Top of Data extract
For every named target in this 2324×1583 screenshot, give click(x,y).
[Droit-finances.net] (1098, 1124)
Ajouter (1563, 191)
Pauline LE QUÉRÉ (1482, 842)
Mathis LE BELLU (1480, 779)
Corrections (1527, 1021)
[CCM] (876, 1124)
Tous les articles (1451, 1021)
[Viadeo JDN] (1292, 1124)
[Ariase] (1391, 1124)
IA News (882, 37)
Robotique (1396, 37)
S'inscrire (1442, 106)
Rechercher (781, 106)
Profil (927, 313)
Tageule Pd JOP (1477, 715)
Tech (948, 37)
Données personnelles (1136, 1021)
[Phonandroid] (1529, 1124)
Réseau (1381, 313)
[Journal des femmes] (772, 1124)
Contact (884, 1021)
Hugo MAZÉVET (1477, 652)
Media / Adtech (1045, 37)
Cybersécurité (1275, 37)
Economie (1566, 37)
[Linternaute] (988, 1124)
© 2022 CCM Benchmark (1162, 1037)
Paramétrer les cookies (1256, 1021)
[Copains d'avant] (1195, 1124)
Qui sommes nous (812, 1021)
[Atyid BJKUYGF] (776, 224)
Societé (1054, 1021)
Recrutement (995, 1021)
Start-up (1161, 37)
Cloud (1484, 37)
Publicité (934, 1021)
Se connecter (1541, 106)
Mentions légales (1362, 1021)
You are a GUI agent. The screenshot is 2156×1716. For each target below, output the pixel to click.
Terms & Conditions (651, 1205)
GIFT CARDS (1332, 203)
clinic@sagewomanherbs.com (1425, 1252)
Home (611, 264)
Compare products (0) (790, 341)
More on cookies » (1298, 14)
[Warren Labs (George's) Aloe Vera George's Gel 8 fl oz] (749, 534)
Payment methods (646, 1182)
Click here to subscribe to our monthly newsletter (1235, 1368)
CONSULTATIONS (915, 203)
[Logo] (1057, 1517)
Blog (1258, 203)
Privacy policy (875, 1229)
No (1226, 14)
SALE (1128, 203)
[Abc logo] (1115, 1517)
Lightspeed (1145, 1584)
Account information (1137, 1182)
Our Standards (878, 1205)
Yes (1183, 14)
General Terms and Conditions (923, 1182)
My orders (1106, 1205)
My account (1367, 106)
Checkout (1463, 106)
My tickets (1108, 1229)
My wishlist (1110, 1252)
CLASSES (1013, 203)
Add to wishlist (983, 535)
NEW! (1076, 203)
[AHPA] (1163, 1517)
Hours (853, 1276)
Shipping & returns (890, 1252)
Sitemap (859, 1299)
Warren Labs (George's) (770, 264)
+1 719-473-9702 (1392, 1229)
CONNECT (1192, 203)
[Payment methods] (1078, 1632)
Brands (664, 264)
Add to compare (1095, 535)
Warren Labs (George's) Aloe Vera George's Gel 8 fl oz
Bottom of Data extract
Work to be completed:
The lines from the one containing "My tickets (1108, 1229)" through the last line of the records are to be transcribed exactly, with nothing else added.

Task response:
My tickets (1108, 1229)
My wishlist (1110, 1252)
CLASSES (1013, 203)
Add to wishlist (983, 535)
NEW! (1076, 203)
[AHPA] (1163, 1517)
Hours (853, 1276)
Shipping & returns (890, 1252)
Sitemap (859, 1299)
Warren Labs (George's) (770, 264)
+1 719-473-9702 (1392, 1229)
CONNECT (1192, 203)
[Payment methods] (1078, 1632)
Brands (664, 264)
Add to compare (1095, 535)
Warren Labs (George's) Aloe Vera George's Gel 8 fl oz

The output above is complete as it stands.